• _Problem_
Reproduce verbatim the part of the rows below that opens with the line containing "This screenshot has height=662, width=1196." and closes with the line containing "coord(24,299)", both lines included.

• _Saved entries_
Start

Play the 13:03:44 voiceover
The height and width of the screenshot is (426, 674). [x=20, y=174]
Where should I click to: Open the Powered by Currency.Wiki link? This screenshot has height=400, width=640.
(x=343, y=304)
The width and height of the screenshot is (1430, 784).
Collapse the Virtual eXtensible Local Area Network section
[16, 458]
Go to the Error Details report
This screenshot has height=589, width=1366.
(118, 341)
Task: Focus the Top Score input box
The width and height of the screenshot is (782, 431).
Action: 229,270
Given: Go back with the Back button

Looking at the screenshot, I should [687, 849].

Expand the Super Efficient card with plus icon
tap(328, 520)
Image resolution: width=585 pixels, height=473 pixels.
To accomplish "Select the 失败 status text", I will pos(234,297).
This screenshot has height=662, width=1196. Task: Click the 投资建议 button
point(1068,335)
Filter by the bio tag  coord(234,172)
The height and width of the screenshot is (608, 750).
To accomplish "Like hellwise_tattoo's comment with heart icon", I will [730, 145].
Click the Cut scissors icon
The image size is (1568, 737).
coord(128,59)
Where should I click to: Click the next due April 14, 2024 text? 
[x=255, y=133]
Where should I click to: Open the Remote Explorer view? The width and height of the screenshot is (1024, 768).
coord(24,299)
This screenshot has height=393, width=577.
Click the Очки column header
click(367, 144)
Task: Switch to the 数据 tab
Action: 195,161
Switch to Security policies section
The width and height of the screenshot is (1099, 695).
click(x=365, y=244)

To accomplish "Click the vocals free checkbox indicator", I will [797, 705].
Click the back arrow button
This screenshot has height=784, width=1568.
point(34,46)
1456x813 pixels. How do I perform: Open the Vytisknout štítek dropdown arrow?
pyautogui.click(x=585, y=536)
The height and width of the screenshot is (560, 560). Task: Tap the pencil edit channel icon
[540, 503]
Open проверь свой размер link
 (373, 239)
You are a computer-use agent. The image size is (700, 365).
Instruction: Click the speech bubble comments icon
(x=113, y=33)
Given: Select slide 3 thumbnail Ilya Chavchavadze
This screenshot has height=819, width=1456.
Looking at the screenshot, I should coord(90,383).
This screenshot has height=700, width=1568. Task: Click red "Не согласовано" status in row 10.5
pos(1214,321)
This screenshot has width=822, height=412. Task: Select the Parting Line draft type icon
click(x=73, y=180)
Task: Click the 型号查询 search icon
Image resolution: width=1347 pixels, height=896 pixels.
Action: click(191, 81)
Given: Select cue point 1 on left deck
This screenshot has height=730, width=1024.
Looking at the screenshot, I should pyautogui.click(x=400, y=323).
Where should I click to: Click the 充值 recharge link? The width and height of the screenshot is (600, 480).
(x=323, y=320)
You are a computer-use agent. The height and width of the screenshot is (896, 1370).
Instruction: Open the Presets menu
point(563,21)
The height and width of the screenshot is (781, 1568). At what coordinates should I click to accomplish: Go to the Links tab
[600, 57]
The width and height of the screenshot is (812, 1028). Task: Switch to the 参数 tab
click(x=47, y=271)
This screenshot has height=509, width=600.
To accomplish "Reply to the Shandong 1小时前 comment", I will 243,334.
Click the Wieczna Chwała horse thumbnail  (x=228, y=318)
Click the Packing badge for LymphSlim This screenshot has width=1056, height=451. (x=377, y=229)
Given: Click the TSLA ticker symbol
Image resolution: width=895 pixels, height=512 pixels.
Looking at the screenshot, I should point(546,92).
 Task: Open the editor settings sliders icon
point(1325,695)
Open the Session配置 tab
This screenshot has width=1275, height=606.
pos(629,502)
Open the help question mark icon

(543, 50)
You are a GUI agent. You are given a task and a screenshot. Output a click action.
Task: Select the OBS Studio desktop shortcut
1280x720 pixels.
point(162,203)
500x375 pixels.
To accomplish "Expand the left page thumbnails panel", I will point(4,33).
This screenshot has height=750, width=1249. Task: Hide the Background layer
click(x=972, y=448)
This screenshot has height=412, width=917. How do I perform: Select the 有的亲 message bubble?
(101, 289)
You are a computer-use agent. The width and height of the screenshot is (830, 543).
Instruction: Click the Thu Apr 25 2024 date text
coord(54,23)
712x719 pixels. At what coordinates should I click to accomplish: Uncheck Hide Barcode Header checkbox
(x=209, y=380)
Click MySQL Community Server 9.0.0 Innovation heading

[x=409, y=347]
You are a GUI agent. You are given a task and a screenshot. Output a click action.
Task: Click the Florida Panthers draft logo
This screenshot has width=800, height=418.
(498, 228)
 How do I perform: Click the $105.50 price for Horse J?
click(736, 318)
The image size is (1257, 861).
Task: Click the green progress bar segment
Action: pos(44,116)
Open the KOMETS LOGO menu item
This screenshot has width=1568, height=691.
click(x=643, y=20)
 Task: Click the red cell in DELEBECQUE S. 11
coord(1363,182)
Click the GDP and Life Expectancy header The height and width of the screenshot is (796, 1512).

End

• _Solution to this problem_
This screenshot has height=662, width=1196. Task: Click the 投资建议 button
point(1068,335)
Filter by the bio tag  coord(234,172)
The height and width of the screenshot is (608, 750).
To accomplish "Like hellwise_tattoo's comment with heart icon", I will [730, 145].
Click the Cut scissors icon
The image size is (1568, 737).
coord(128,59)
Where should I click to: Click the next due April 14, 2024 text? 
[x=255, y=133]
Where should I click to: Open the Remote Explorer view? The width and height of the screenshot is (1024, 768).
coord(24,299)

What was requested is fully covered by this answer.